4. PdGa for selective hydrogenation of acetylene according to claim 3_X/Ga₂O₃The preparation method of the catalyst is characterized by comprising the following steps: in the step (1), the gallium oxide carrier is a gallium oxide nanorod carrier synthesized by a hydrothermal method, and the diameter of the gallium oxide nanorod carrier is 20-100 nanometers.

5. The process of claim 4 for the selective hydrogenation of acetylenePdGa of (2)_X/Ga₂O₃The preparation method of the catalyst is characterized by comprising the following steps: the preparation method of the gallium oxide nanorod carrier comprises the following steps: dissolving a surfactant in water, and violently stirring until the surfactant is uniformly mixed; then adding gallium salt into the mixed solution under the stirring condition, stirring until large floccules appear, and adjusting the pH value of the mixed solution to 7-8 to obtain flocculent colloidal solution; placing the colloidal solution in a closed container, and placing the closed container at the temperature of 100 ℃ and 200 ℃ for more than 8 hours; and centrifuging and washing the obtained product to obtain white powder, and roasting the white powder at the temperature of 400-550 ℃ to obtain the gallium oxide nanorod carrier.

6. PdGa for selective hydrogenation of acetylene according to claim 3_X/Ga₂O₃The preparation method of the catalyst is characterized by comprising the following steps: in the step (1), the content of palladium salt in the palladium salt solution is 0.02-0.2 wt.%, the palladium salt is palladium acetylacetonate, palladium nitrate or palladium chloride, and the organic solvent is absolute methanol or absolute ethanol.

7. PdGa for selective hydrogenation of acetylene according to claim 3_X/Ga₂O₃The preparation method of the catalyst is characterized by comprising the following steps: in the step (3), the prepared palladium oxide nanoparticles are loaded in the catalyst on gallium oxide, and the particle size of the palladium oxide nanoparticles is 4-10 nanometers.

8. PdGa for selective hydrogenation of acetylene according to claim 3_X/Ga₂O₃The preparation method of the catalyst is characterized by comprising the following steps: the prepared supported PdGa_X/Ga₂O₃In the catalyst, PdGa_XThe particles are uniformly loaded on a gallium oxide carrier, PdGa_XThe value of X in the particles is 0.1-1.

9. PdGa for selective hydrogenation of acetylene, prepared by the process according to any one of claims 1 to 8_X/Ga₂O₃The application of the catalyst is characterized in that: subjecting the PdGa to oxidation_X/Ga₂O₃The catalyst is applied to acetylene selective hydrogenation reaction.

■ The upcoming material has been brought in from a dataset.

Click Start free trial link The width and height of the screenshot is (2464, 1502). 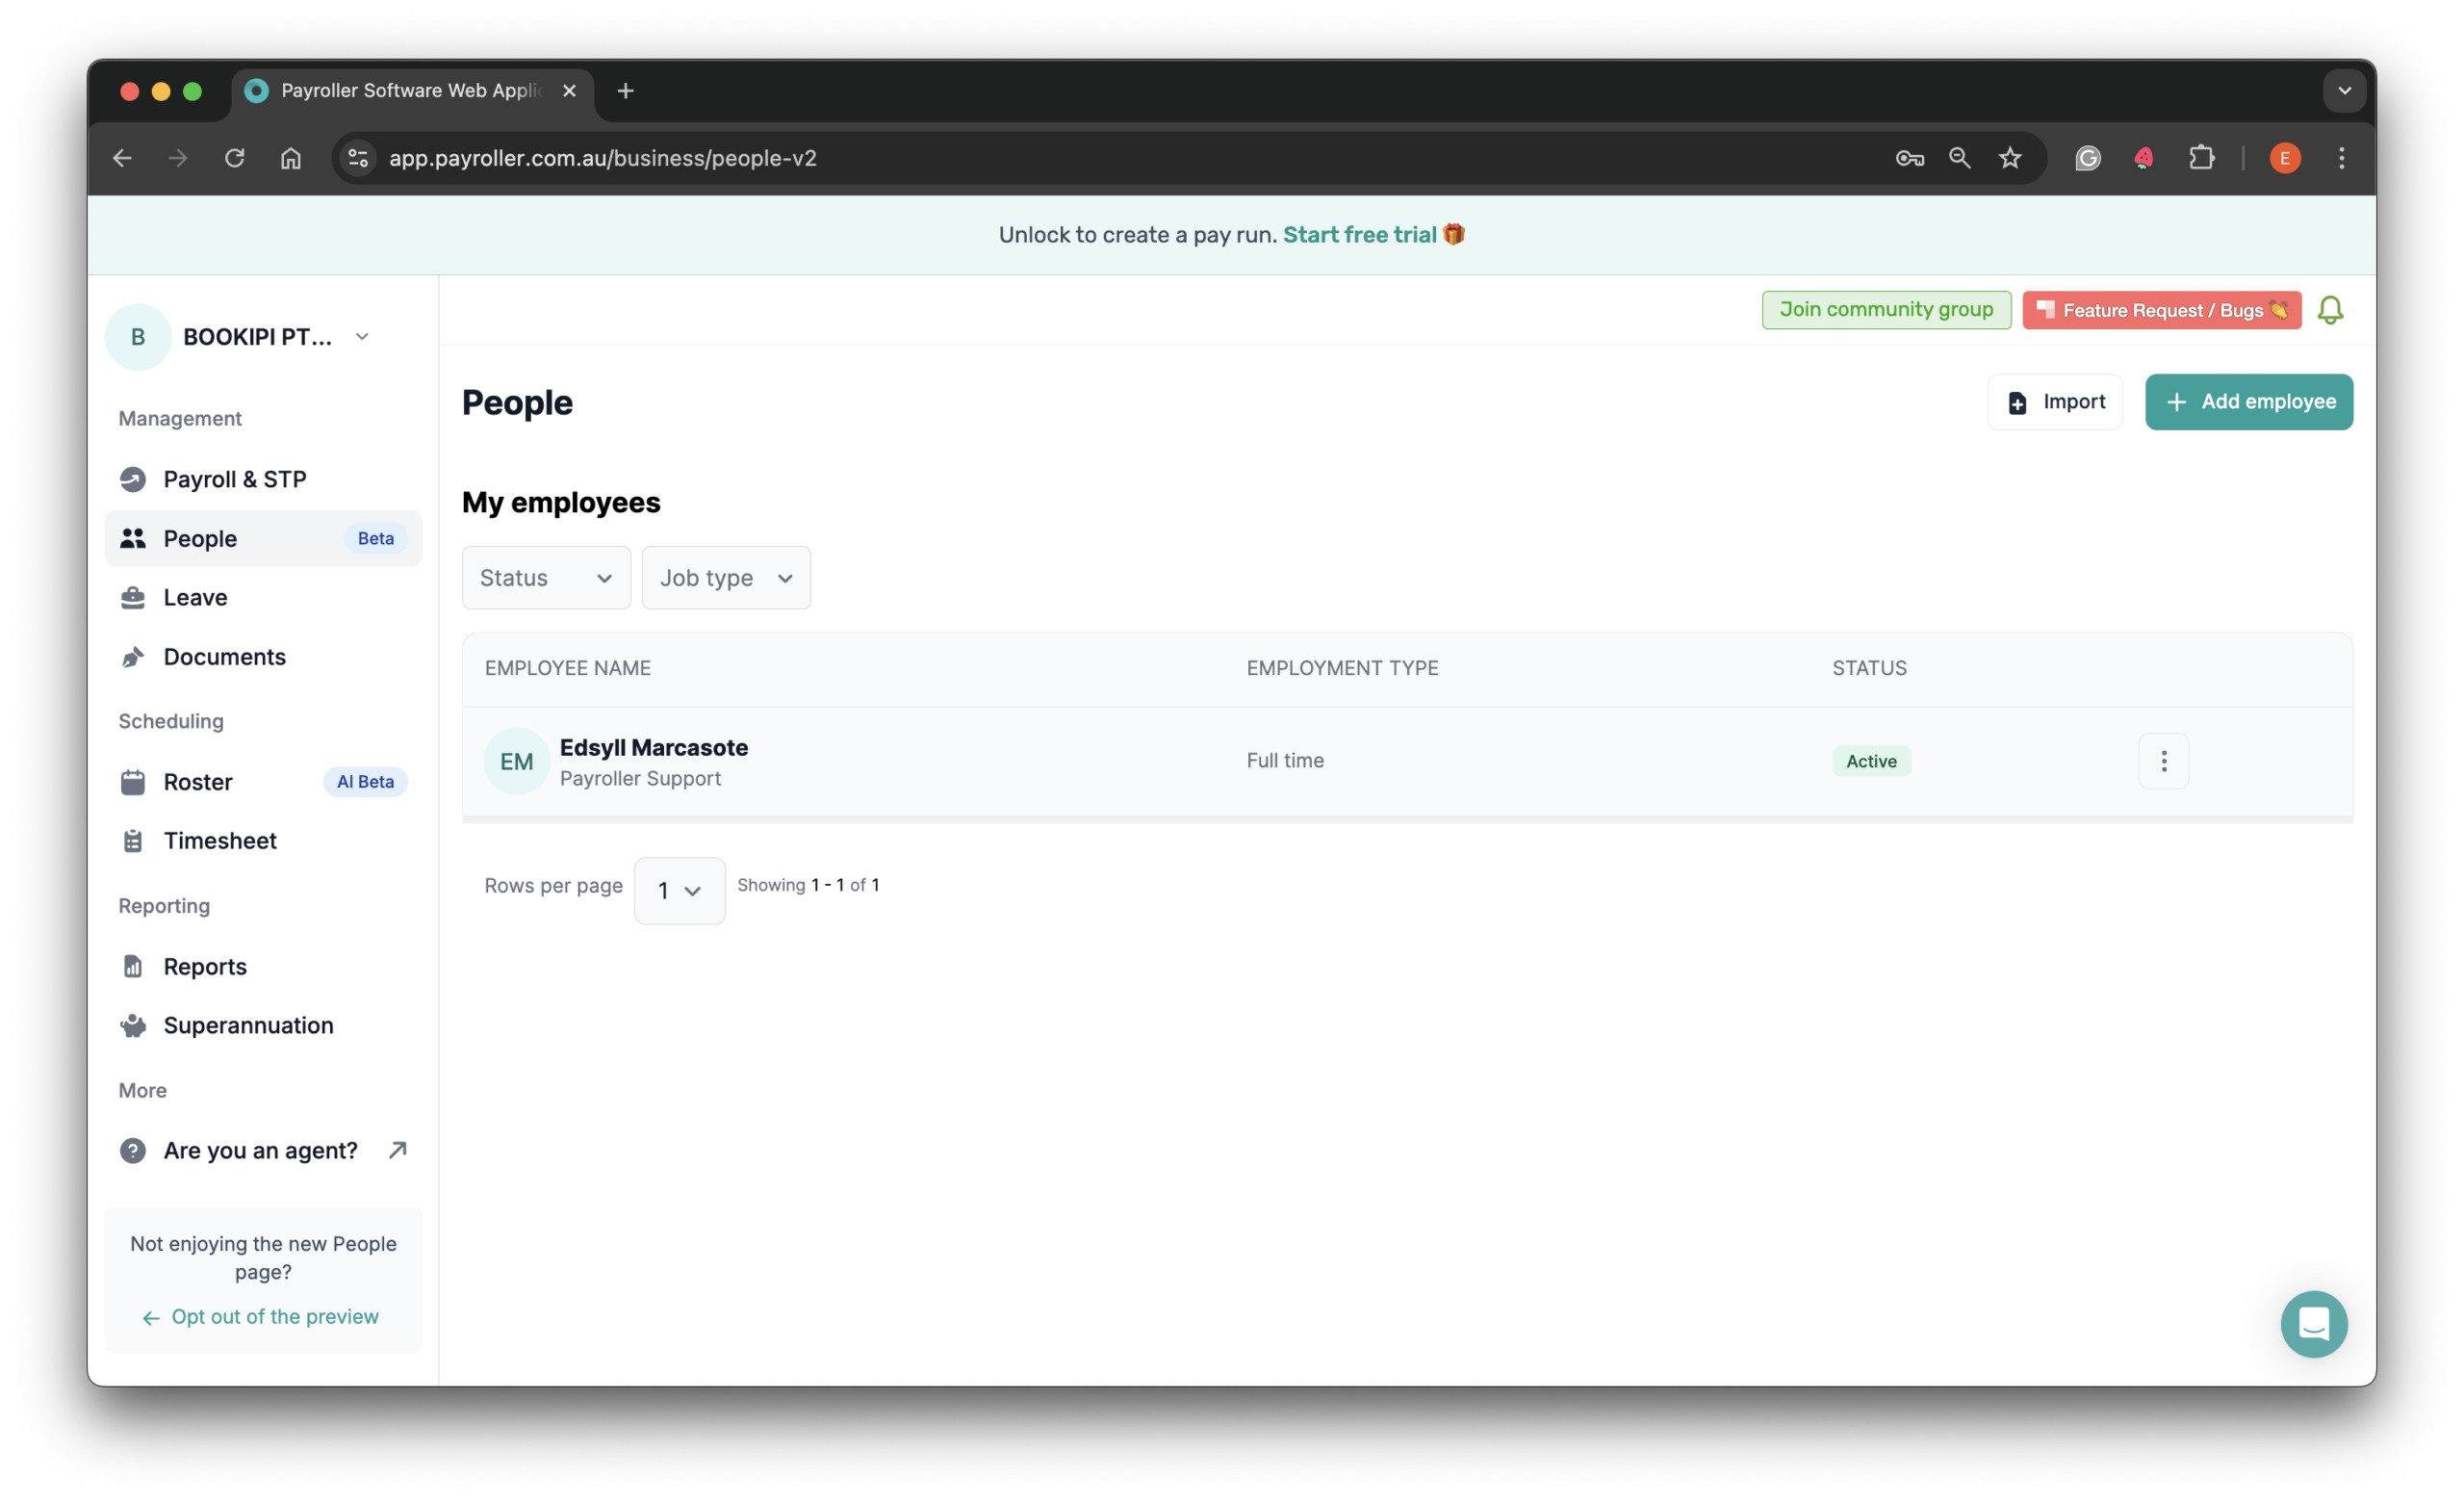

10. PdGa for selective hydrogenation of acetylene according to claim 9_X/Ga₂O₃The application of the catalyst is characterized in that: the application conditions of the catalyst are as follows: the reaction gases are acetylene, ethylene, hydrogen and helium, wherein: acetylene content 0.5 vol.%, ethylene content 20 vol.%, hydrogen 5 vol.%, helium as balance gas; the total flow rate of gas is 40 ml/min; amount of catalyst and reaction gas (C)₂H₂、C₂H₄And H₂) The airspeeds are respectively as follows: 0.01-0.5mg and 24480-1224000 L.h^-1·g^-1(ii) a The reaction temperature is 100 ℃ and 250 ℃.